* _Material for the task_:
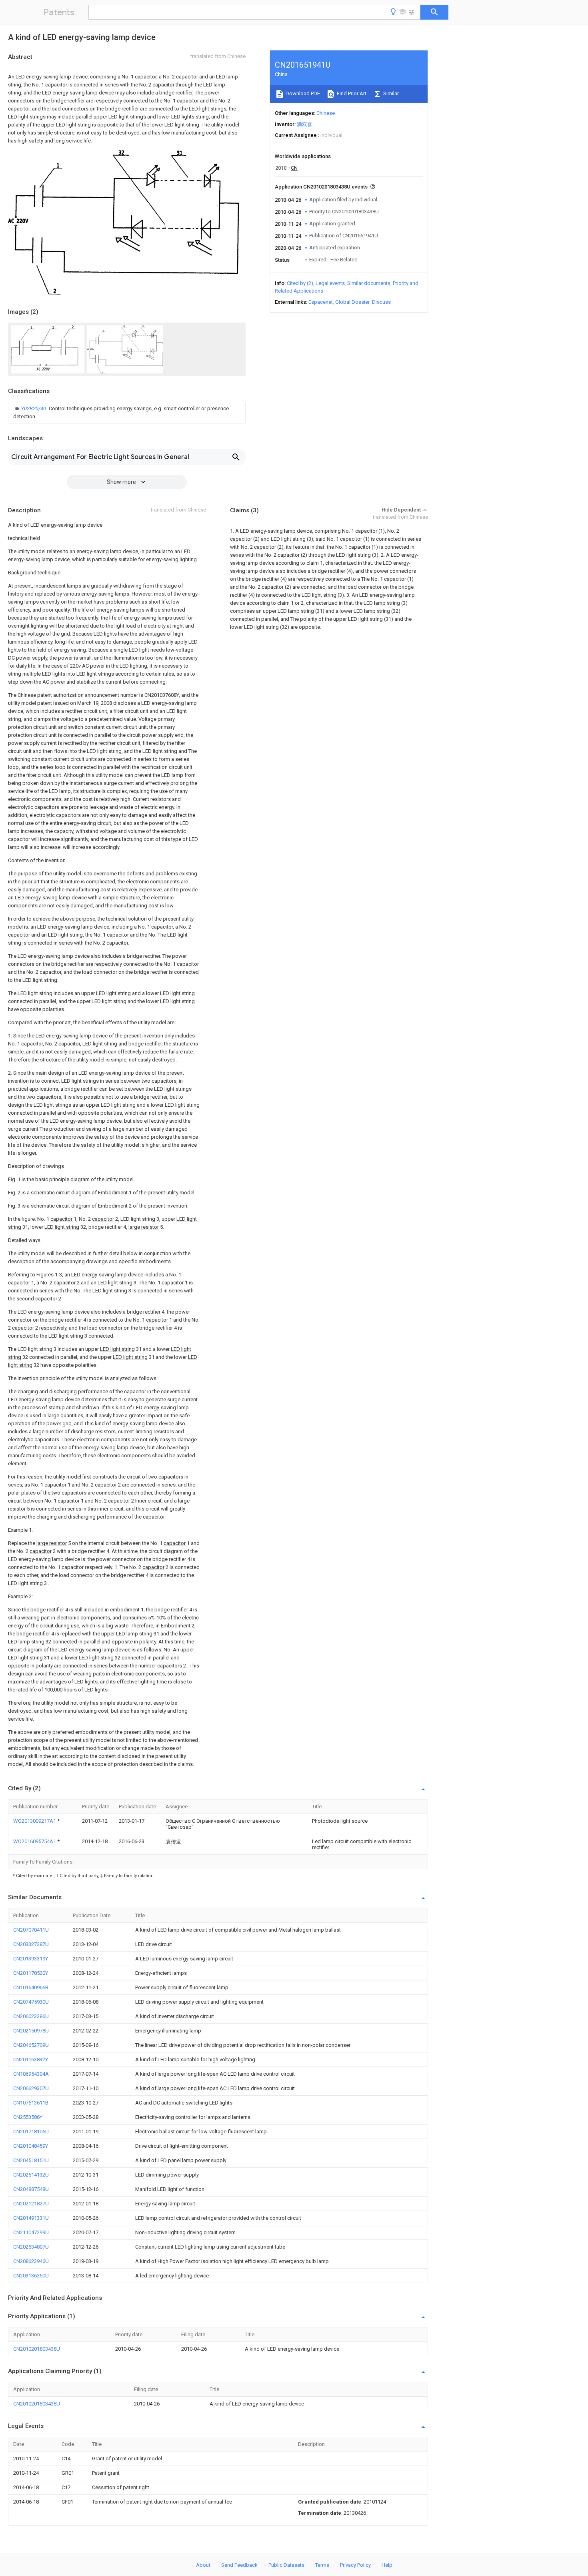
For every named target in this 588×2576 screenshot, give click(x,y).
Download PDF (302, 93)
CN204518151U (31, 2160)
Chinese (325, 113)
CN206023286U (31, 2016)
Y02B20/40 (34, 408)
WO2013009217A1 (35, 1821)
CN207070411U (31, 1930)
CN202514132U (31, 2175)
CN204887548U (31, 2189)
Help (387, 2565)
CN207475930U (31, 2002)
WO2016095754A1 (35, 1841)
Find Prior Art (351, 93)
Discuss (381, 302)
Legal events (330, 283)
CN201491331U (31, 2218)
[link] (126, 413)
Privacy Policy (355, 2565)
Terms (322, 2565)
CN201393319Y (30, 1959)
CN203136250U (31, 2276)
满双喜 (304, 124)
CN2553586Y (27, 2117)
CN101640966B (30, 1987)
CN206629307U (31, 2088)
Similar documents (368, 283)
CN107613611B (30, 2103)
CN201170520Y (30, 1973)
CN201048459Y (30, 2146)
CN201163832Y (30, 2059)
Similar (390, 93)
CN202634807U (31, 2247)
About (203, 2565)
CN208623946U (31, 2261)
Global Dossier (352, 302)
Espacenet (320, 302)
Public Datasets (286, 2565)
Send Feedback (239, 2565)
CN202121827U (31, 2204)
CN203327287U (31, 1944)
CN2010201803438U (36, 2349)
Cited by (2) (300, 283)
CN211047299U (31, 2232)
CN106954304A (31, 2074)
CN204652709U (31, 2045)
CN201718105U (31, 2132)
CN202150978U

* _Directions for this task_: Please restate the entries word for word. Skip the pictures.

* _Result for this task_:
For every named target in this 588×2576 screenshot, give click(x,y).
Download PDF (302, 93)
CN204518151U (31, 2160)
Chinese (325, 113)
CN206023286U (31, 2016)
Y02B20/40 (34, 408)
WO2013009217A1 (35, 1821)
CN207070411U (31, 1930)
CN202514132U (31, 2175)
CN204887548U (31, 2189)
Help (387, 2565)
CN207475930U (31, 2002)
WO2016095754A1 (35, 1841)
Find Prior Art (351, 93)
Discuss (381, 302)
Legal events (330, 283)
CN201491331U (31, 2218)
[link] (126, 413)
Privacy Policy (355, 2565)
Terms (322, 2565)
CN201393319Y (30, 1959)
CN203136250U (31, 2276)
满双喜 (304, 124)
CN2553586Y (27, 2117)
CN101640966B (30, 1987)
CN206629307U (31, 2088)
Similar documents (368, 283)
CN107613611B (30, 2103)
CN201170520Y (30, 1973)
CN201048459Y (30, 2146)
CN201163832Y (30, 2059)
Similar (390, 93)
CN202634807U (31, 2247)
About (203, 2565)
CN208623946U (31, 2261)
Global Dossier (352, 302)
Espacenet (320, 302)
Public Datasets (286, 2565)
Send Feedback (239, 2565)
CN202121827U (31, 2204)
CN203327287U (31, 1944)
CN2010201803438U (36, 2349)
Cited by (2) (300, 283)
CN211047299U (31, 2232)
CN106954304A (31, 2074)
CN204652709U (31, 2045)
CN201718105U (31, 2132)
CN202150978U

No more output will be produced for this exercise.